## What you will do
- A) Answer these questions about the weekly book post:
(i) What company did Teresa Morrow found?
(ii) Who wrote Where Did the Gift Go??
(iii) What did the writer of the post enjoy about the book?
- B) Decide whether each statement agrees with the weekly book post. Answer yes or no, and quote the deciding words.
(i) Teresa Morrow manages online promotion for authors and writers.
(ii) Each weekly post discusses two books.
(iii) The excerpt says people on a timeline usually arrive and leave at the same exact time.
- C) Rewrite the weekly book post from "I’m Teresa Morrow, Founder" to "development and inspiration.", changing "reading list" to "wish list".

## Provided passage
=======

Filed Under Business Life, Motivation/Inspiration | 3 Comments

A Weekly Series by Teresa Morrow

I’m Teresa Morrow, Founder of Key Business Partners, LLC and I work with authors and writers by managing their online promotion. As part of my job I read a lot of books (and I love to read anyway!). I am here to offer a weekly post about one book I am working with and one book I have put on my reading list. The books will cover topics such as social media (Facebook and Twitter), organization, career building, networking, writing and self development and inspiration.

Where Did The Gift Go?

wtg

This week I would like to start off with a book I have read and working with entitled Where Did the Gift Go? by Ricky Roberts III.

I believe we all need inspiration in our lives, sometimes more than others. What I really enjoyed about Ricky’s book is the honesty and devotion to his message throughout the book. He writes about the gifts we each have within us to live our greatest lives and how we can regain these gifts at any time we want.

I would like to share with you a brief excerpt from “Where did the Gift Go?”:

“In this book, I ask, “Where did the Gift Go?”. I say the gift is here, right now, just to be. It’s in the essence of who you are and how you choose to live every moment that you are given. Live your life!
If you were to take ten people on a timeline, chances are they will all fall in different places on it. Naturally
some come in the world at the same time, or leave at the same time, but the chances of them coming and going at the same exact time are unlikely…”

=======

## Information shown
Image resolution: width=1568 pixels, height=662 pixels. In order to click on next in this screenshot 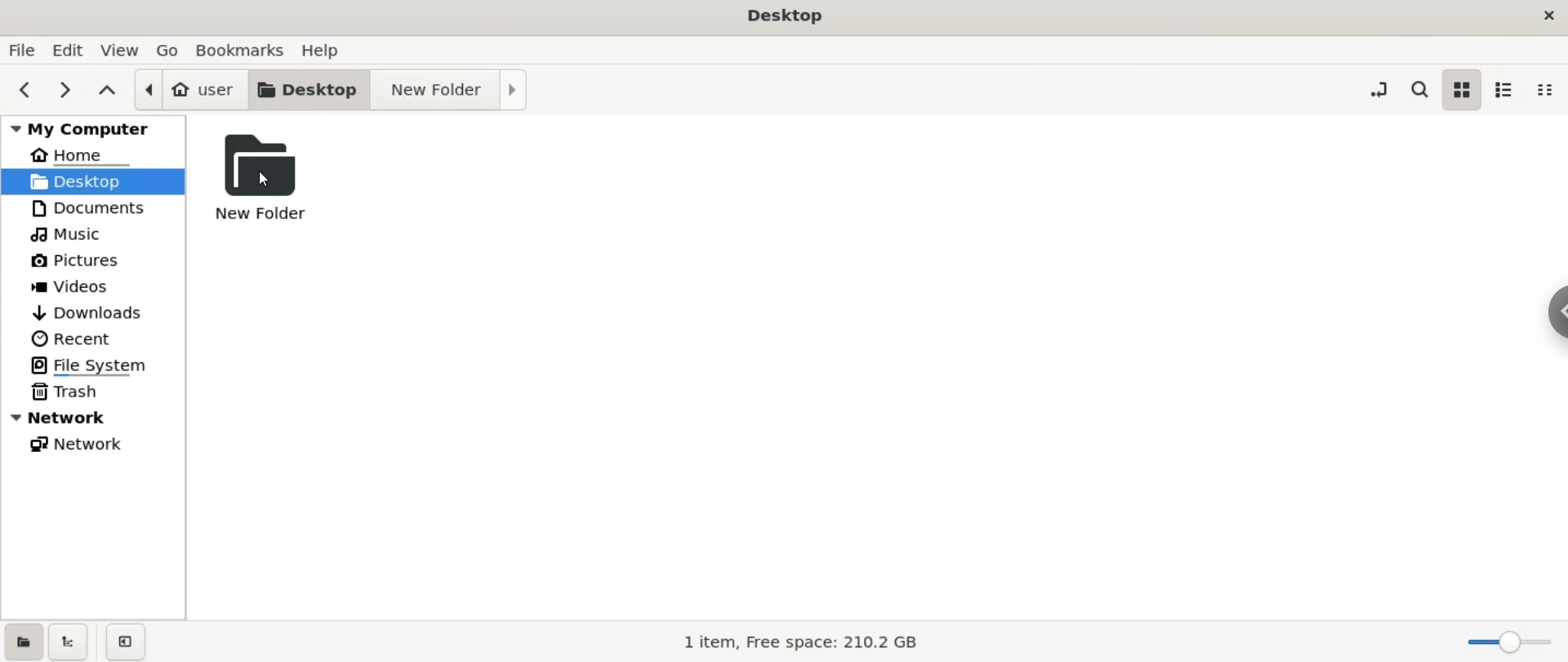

=======

## Problem solutions
- A)
(i) Key Business Partners, LLC.
(ii) Ricky Roberts III.
(iii) The honesty and devotion to his message throughout the book.

- B)
(i) Yes: "I work with authors and writers by managing their online promotion"
(ii) Yes: "one book I am working with and one book I have put on my reading list"
(iii) No: "the chances of them coming and going at the same exact time are unlikely"

- C)
I’m Teresa Morrow, Founder of Key Business Partners, LLC and I work with authors and writers by managing their online promotion. As part of my job I read a lot of books (and I love to read anyway!). I am here to offer a weekly post about one book I am working with and one book I have put on my wish list. The books will cover topics such as social media (Facebook and Twitter), organization, career building, networking, writing and self development and inspiration.